== To do ==
When you copy the records that follow, please keep every word exactly as it is and leave out the pictures.

== Source data ==
-=-=-

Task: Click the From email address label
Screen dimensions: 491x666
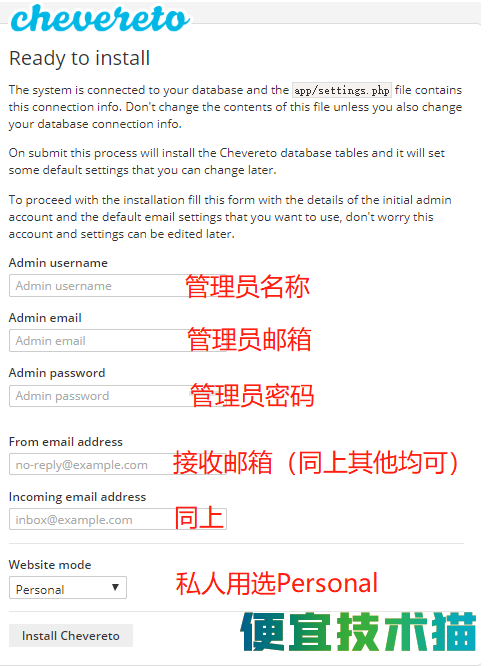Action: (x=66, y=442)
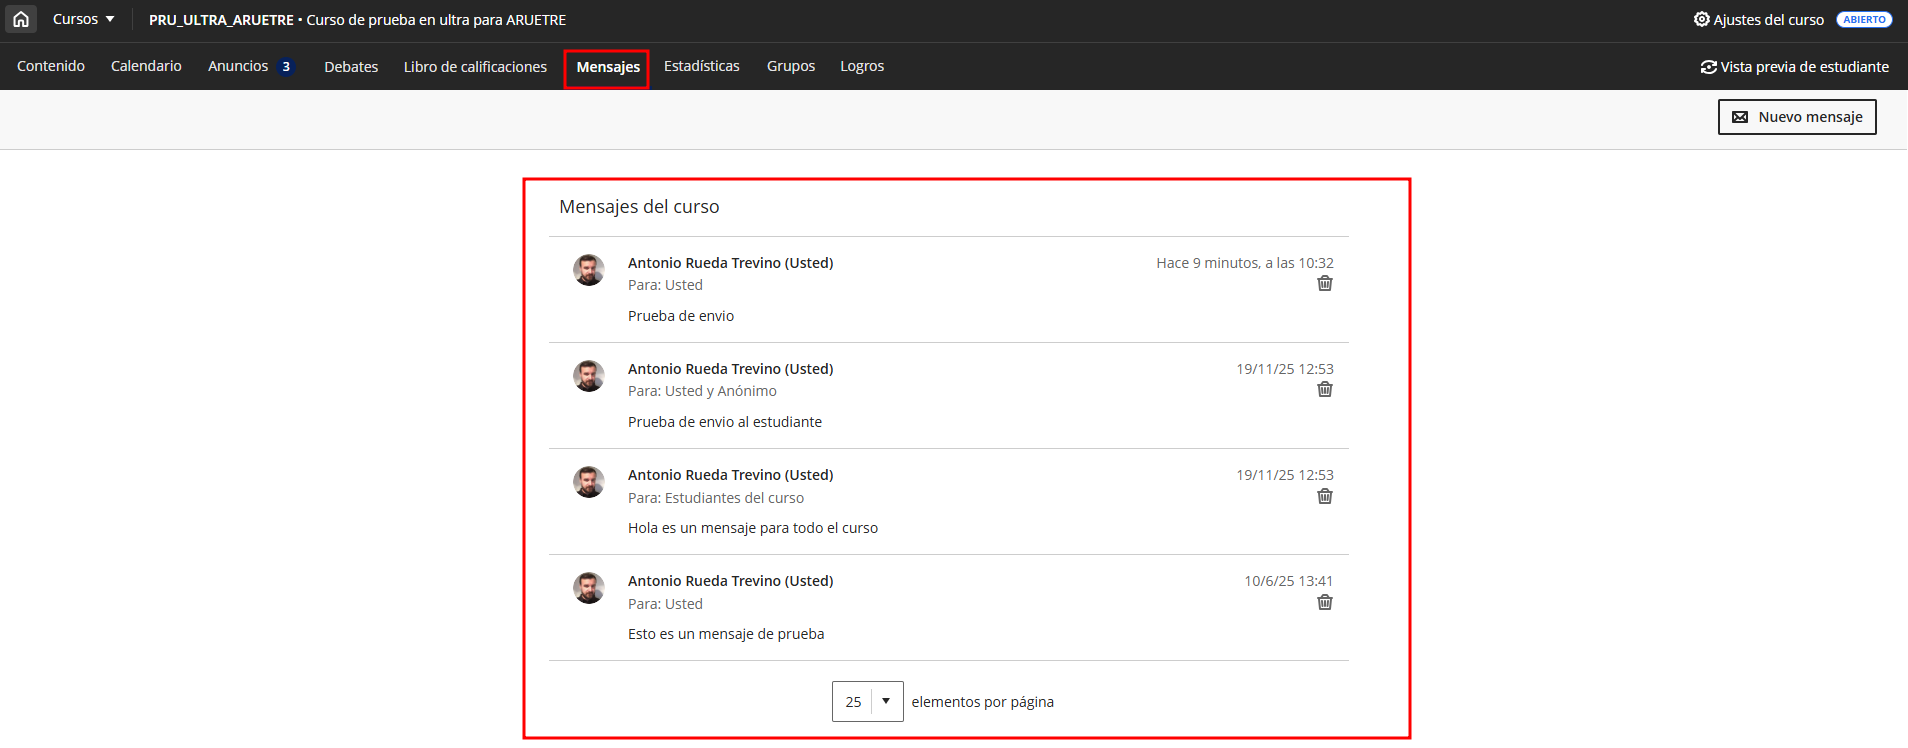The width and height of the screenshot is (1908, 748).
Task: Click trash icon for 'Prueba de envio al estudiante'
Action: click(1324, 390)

-=-=-

== Exercise output ==
Task: Click the From email address label
Screen dimensions: 491x666
Action: (x=66, y=442)
The width and height of the screenshot is (1908, 748).
Task: Click trash icon for 'Prueba de envio al estudiante'
Action: click(1324, 390)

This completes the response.